The best way to code what you're doing is:
Best practice
std::vector<int> return_vector(void)
{
std::vector<int> tmp {1,2,3,4,5};
return tmp;
}
std::vector<int> rval_ref = return_vector();
I.e. just as you would in C++03. tmp is implicitly treated as an rvalue in the return statement. It will either be returned via return-value-optimization (no copy, no move), or if the compiler decides it can not perform RVO, then it will use vector's move constructor to do the return. Only if RVO is not performed, and if the returned type did not have a move constructor would the copy constructor be used for the return.
None of them will copy, but the second will refer to a destroyed vector. Named rvalue references almost never exist in regular code. You write it just how you would have written a copy in C++03.
std::vector<int> return_vector()
{
std::vector<int> tmp {1,2,3,4,5};
return tmp;
}
std::vector<int> rval_ref = return_vector();
Except now, the vector is moved. The user of a class doesn't deal with it's rvalue references in the vast majority of cases.

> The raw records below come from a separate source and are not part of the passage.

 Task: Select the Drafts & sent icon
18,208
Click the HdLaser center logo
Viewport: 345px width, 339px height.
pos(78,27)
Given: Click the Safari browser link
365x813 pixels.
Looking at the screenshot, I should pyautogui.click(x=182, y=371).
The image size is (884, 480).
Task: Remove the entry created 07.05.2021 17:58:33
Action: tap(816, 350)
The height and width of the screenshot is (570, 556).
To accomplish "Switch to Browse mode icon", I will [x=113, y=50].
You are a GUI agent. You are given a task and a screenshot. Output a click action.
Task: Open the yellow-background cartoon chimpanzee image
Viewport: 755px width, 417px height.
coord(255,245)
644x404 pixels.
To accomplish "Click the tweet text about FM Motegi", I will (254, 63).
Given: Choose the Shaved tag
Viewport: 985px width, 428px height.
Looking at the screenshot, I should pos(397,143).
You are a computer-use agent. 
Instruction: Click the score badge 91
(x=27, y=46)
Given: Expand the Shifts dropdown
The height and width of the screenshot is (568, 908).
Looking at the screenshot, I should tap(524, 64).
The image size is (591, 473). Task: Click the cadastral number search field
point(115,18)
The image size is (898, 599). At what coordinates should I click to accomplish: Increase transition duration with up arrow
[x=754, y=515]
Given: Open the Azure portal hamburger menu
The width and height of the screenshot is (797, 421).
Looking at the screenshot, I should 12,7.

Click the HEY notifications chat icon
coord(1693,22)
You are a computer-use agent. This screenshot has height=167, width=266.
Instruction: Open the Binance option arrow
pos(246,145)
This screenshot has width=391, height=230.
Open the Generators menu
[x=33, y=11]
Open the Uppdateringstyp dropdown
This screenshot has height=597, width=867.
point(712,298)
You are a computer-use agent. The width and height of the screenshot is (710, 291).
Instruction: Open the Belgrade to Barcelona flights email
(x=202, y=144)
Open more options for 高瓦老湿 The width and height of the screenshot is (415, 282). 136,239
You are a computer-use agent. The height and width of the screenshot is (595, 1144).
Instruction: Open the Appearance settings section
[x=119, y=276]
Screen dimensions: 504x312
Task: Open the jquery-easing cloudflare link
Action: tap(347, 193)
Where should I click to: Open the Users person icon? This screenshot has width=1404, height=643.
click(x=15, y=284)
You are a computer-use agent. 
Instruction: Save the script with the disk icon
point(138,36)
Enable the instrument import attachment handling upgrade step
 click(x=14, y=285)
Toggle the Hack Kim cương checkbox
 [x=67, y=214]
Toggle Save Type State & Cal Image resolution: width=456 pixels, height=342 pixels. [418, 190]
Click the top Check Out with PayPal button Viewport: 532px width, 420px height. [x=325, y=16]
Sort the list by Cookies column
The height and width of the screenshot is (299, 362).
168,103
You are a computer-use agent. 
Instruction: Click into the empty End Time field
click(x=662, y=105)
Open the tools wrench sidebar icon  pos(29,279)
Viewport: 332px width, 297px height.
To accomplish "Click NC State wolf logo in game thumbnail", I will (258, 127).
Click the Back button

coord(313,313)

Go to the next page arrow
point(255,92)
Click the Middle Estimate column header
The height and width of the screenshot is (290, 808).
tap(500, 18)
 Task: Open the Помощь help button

The simple answer is you should write code for rvalue references like you would regular references code, and you should treat them the same mentally 99% of the time. This includes all the old rules about returning references (i.e. never return a reference to a local variable).
Unless you are writing a template container class that needs to take advantage of std::forward and be able to write a generic function that takes either lvalue or rvalue references, this is more or less true.
One of the big advantages to the move constructor and move assignment is that if you define them, the compiler can use them in cases were the RVO (return value optimization) and NRVO (named return value optimization) fail to be invoked. This is pretty huge for returning expensive objects like containers & strings by value efficiently from methods.
Now where things get interesting with rvalue references, is that you can also use them as arguments to normal functions. This allows you to write containers that have overloads for both const reference (const foo& other) and rvalue reference (foo&& other). Even if the argument is too unwieldy to pass with a mere constructor call it can still be done:
std::vector vec;
for(int x=0; x<10; ++x)
{
// automatically uses rvalue reference constructor if available
// because MyCheapType is an unamed temporary variable
vec.push_back(MyCheapType(0.f));
}
std::vector vec;
for(int x=0; x<10; ++x)
{
MyExpensiveType temp(1.0, 3.0);
temp.initSomeOtherFields(malloc(5000));
// old way, passed via const reference, expensive copy
vec.push_back(temp);
// new way, passed via rvalue reference, cheap move
// just don't use temp again, not difficult in a loop like this though . . .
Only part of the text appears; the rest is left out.